- 高校野球
2019.10.09 16:00
163キロを掴んだ捕手 攻守で夏ベスト4へ
藤田健斗(中京学院大中京高)【時は来た!ドラフト指名を待つ男たち 高校生編】
大船渡の佐々木郎希の163キロのボールを直接、捕ったのは藤田だった。4月のU-18日本代表候補合宿でのこと。
「今までに見たことのないボール。気が付いたらミットにはいっていました」
今年の夏の甲子園は好捕手が多かった。山瀬(星稜)、東妻(智弁和歌山)とともにプロが注目する。
藤田は主将、4番でチームをけん引し、夏のベスト4まで駆け上がる。
まず、守備の面。
強肩ぶり、セカンド送球は2秒を切る。崩れた態勢からでも放れる体の強さ、バランス。甲子園では3度、盗塁を刺した。
なかでも東海大相模戦、積極走塁のそこを封じたことが勝利につながっている。
中京学院大中京はタイプの違った投手がいた。193センチの赤塚(プロ志望届提出)、左投手に下手投げなど。バラエティーに富んだ投手陣を巧みにリードして、東海大相模、作新学院など優勝候補を倒しての躍進だった。特徴を的確につかむ、試合の流れを読むことに冴えを見せた。
ワンバウンドのストップも見事だった。甲子園では4試合でワイルドピッチは1回のみだった。ピッチャーは安心して変化球を投げられる。
隣県の滋賀県、長浜市から中京学院大中京へ。
打撃の面では、1年春からベンチに入った。秋には既に4番で捕手のレギュラーに座る。県の決勝戦で一発を放った。

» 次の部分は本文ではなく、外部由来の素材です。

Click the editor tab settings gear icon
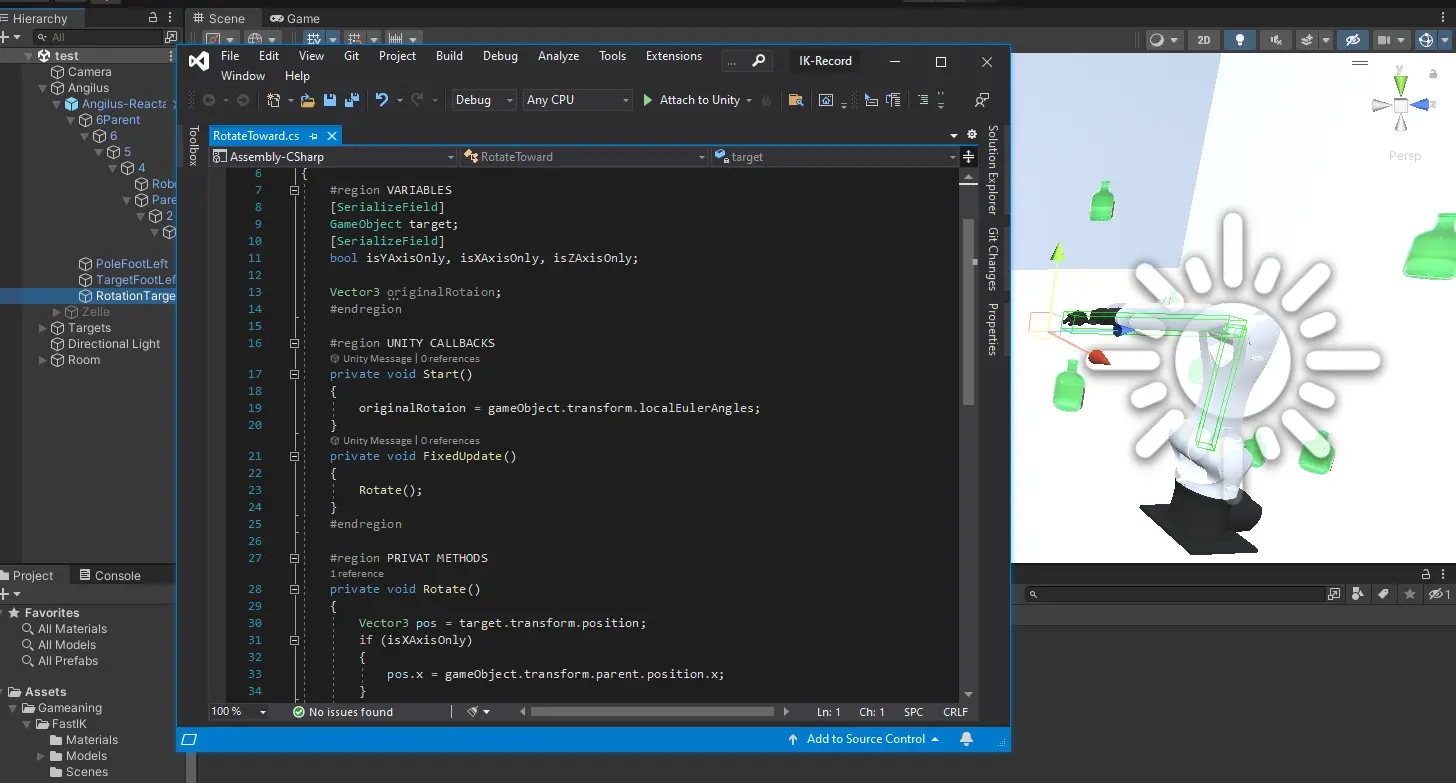This screenshot has width=1456, height=783. 971,135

高校通算23ホームラン。
2年夏の県大会で打率5割、1ホームラン、8打点を記録した。
2年秋から主将。3ホームランの活躍で県で優勝、東海大会ベスト4になった。ただ、2年連続であと1勝が足りずにセンバツはならなかった。
今年の甲子園の北照戦、勝ち越しのタイムリーで1安打1打点、東海大相模では3安打1打点、作新学院戦が3打数2安打。3年夏の最後は星稜との準決勝。奥川からもしぶとくライト前ヒットを放っている。大会通算4割6分7厘。
甲子園での中京学院大中京は不思議と7回に大量点をとって逆転に繋げていた。
「7回やで、絶対に点が入るぞ」と藤田は円陣で鼓舞し続けた。
星稜戦でも7回、藤田は右前打を放つ。橋本監督は「やっぱりあいつがチームの柱。ここまでよくやってくれた」という言葉が印象的だった。
「捕りにいったらさらに伸びて、何度もミットの土手に当ててしまった。目も体も追いつかなかった。もっとうまくならないといけない」
佐々木のボールを受けての感想だ。
再びそんな経験ができるだろうか。それとも、佐々木の投球をバッターボックスで待ち受けるのか。